===== PASSAGE PROVIDED =====

Walk On By
New Bacharach Revue is One Less Show to See
Confession: I have never liked Broadway revues. I know, I know – they’re hugely popular with a lot of audiences, although I can’t for the life of me figure out why. What would make a person pay top dollar for a show he could see for a few bucks in any number of cabarets throughout the city? I can certainly see why producers like revues: with limited production costs and, in most cases, no need for “name” talent, they’re a reasonably good gamble in the dog-eat-dog world of the Great White Way. Trouble is, most of ‘em really stink. Sure, there are a few standouts, but for every long-running Smokey Joes Café, there’s a blink-and-you-missed-it Dream or Street Corner Symphony. Remember them? I didn’t think so.
I thought The Look of Love: The Songs of Burt Bacharach and Hal David was going to be the show that converted me. I mean, “I Say a Little Prayer,” “Walk on By,” “One Less Bell to Answer,” “Close to You,” “Anyone Who Had a Heart”… these are first rate songs! As a longtime fan of Bacharach’s irresistible melodies and lush arrangements, as well as David’s frothy-yet-poignant lyrics, I was actually looking forward to The Look of Love. “After all,” I thought to myself, “how bad could a show based on such terrific, sophisticated music be?”
Pretty bad, as it turns out. Actually, “awful” would be a better fit. From casting to scenic design to costumes to – worst of all – orchestrations and arrangements, the show is a total misfire. What should have been a class act is instead unrefined and coarse. The overall effect is cheap, with a shoddy-looking steel and neon set and costumes that look like they were picked from the clearance rack at Le Chateau. And although Ann Reinking is listed as choreographer, from all appearances, she fulfilled her obligation over the phone.
The show’s biggest problem, though, is that nobody involved seems to have any faith in the material; a shame, really, since the music is all The Look of Love has going for it in the first place. Classic arrangements have been cast aside in favor of radical new interpretations seemingly created without any consideration of the lyrics. This is particularly evident in a doo-wop/jazz version of “Do You Know the Way to San Jose” and a bump-and-grind (and utterly distasteful) tango version of “What’s New Pussycat” that, to put it politely, borrows a great deal from the moves going on at the Kit Kat Klub up the street in Cabaret. As I overheard one audience member put it, “How do you screw up ‘Twenty-Four Hours from Tulsa?’” It’s a reasonable question, I think, given the brutal massacring of that particular song, which we’d just witnessed.

===== RECORD EXTRACTS =====

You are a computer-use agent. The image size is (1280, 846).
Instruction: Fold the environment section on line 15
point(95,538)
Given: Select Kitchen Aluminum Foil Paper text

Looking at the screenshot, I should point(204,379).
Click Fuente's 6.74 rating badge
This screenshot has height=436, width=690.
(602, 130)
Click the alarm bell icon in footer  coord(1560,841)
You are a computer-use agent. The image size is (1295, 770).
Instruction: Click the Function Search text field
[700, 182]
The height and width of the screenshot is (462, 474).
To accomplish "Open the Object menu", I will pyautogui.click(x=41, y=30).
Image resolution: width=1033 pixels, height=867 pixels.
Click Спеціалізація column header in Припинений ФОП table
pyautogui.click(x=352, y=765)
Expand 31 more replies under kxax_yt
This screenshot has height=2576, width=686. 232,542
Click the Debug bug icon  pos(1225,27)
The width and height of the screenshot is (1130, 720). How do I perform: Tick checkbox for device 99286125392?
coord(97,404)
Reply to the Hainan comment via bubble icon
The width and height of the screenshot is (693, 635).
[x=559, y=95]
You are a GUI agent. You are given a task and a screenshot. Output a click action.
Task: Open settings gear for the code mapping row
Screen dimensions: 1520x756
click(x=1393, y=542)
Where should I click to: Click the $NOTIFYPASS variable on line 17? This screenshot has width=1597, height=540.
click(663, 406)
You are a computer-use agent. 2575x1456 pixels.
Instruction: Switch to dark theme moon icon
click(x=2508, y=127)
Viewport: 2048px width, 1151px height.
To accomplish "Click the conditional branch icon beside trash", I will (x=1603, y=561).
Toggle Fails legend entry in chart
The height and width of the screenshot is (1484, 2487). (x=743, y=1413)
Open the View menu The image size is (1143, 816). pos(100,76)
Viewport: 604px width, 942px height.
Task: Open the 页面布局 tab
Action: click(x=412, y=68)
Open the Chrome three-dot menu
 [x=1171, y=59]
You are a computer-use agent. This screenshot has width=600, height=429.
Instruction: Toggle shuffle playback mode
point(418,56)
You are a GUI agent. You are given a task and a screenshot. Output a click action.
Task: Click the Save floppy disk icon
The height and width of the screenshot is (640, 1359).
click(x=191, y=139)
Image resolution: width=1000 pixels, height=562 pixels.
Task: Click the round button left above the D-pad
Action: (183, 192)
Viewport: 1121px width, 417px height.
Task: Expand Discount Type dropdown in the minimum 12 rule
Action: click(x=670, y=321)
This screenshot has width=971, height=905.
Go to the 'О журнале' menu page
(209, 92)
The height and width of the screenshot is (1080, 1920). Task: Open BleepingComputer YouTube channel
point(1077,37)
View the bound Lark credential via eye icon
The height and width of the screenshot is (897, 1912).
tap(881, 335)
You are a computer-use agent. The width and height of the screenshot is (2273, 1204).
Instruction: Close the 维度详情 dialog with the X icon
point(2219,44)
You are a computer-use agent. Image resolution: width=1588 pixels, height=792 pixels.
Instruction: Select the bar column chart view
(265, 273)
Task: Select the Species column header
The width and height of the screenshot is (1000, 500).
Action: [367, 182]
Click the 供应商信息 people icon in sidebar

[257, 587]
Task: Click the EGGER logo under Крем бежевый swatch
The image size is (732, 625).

=====

REQUIRED TASK 1 ::
Answer these questions about the review of The Look of Love, one line each:
(a) Who is listed as the show's choreographer?
(b) Which two short-lived revues does the review name?
(c) In what style is "What's New Pussycat" performed?
REQUIRED TASK 2 ::
Please extend the review of The Look of Love, picking up right after its final sentence.

OUTPUT 1 ::
(a) Ann Reinking
(b) Dream and Street Corner Symphony
(c) As a bump-and-grind tango

OUTPUT 2 ::
Making matters worse, the cast alternates capriciously between sincerity and sarcasm in their performances, giving the show a decidedly schizophrenic feel. Again, it’s as if they don’t trust the songs as they are. Boy-band and pop-diva vocalizations abound. The performers’ attempts to add a little “something special” of their own to the numbers comes across as misguided, if not downright arrogant; most of them probably weren’t even born when these classics were written. Janine LaManna regrettably injects a sort of psychotic cynicism into “You’ll Never Get to Heaven (If You Break My Heart). But that’s not as bad as when, during “Are You There (With Another Girl),” Capathia Jenkins, the show’s obligatory large, black “diva,” sings, “I hear the music comin’ outta your sorry-assed radio.” Excuse me??? Only Liz Callaway sings with any sort of conviction, but her earnestness only seems out of place given the frenetic action around her.
All the players, including Jonathan Dokuchitz, Kevin Ceballo, Eugene Fleming and Shannon Lewis, have serviceable, if not memorable, voices. But despite being a politically correct combination of ethnicities, body types, sexes (and, evidently, sexual orientations), they’re completely interchangeable; cheesy smiles permanently plastered onto otherwise expressionless faces. They just don’t seem to “get” what it is they’re singing. They could just as easily be singing “Memory,” or any other overwrought Broadway anthem.
Which is fine for shows like Phantom or Les Miz or Aida. But, we’re talking Bacharach here. Give me Dionne Warwick, or Marilyn McCoo, or The Carpenters. Heck, give me Elvis Costello. People who know what to do with such embarrassingly abundant material. As for The Look of Love, I say catch it (or the cheesy revue just like it) next time you take a trip on Royal Carribean or Atlantis. At least that way, you’ll have a nice boat ride to enjoy after suffering through the show.
(Appeared in Gay City News)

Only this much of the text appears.